== WHAT THE TASK ASKS ==
Retype every line of this listing word for word, leaving out the pictures.

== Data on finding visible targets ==
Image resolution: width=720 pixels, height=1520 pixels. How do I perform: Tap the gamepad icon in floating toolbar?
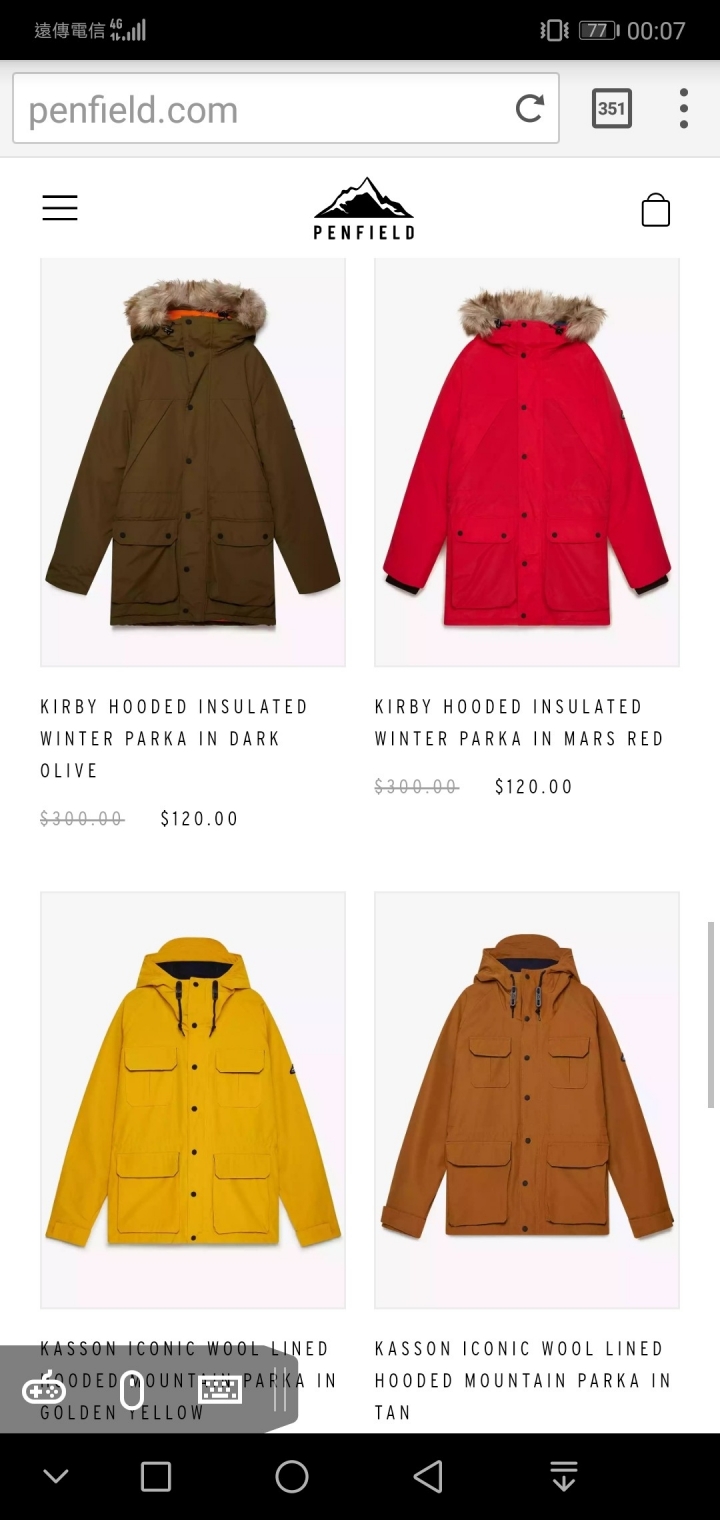pos(44,1389)
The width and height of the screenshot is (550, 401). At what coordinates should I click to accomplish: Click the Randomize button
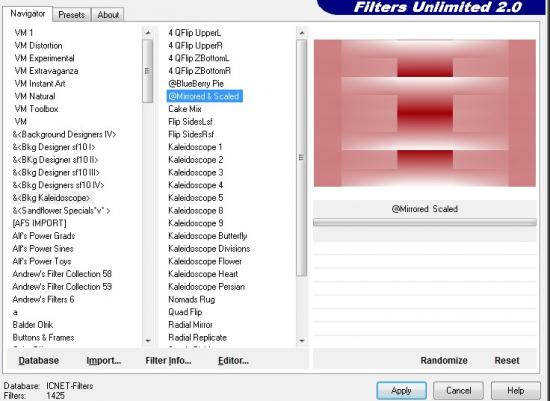[x=444, y=360]
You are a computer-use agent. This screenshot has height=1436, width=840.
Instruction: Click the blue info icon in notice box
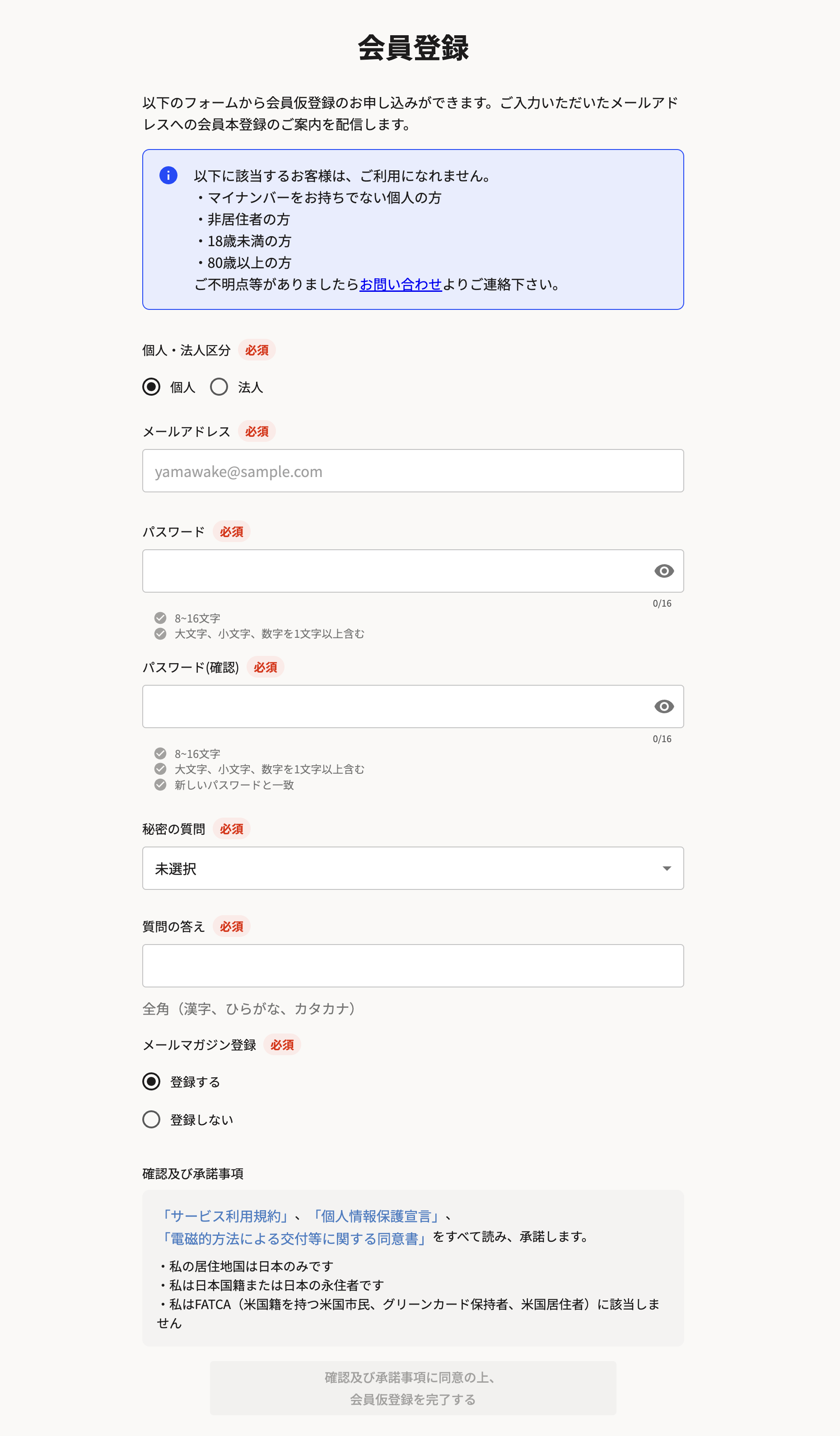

== RIGHT ANSWER ==
Image resolution: width=720 pixels, height=1520 pixels. How do I perform: Tap the gamepad icon in floating toolbar?
pos(44,1389)
The width and height of the screenshot is (550, 401). At what coordinates should I click to accomplish: Click the Randomize button
[x=444, y=360]
You are a computer-use agent. This screenshot has height=1436, width=840.
Instruction: Click the blue info icon in notice box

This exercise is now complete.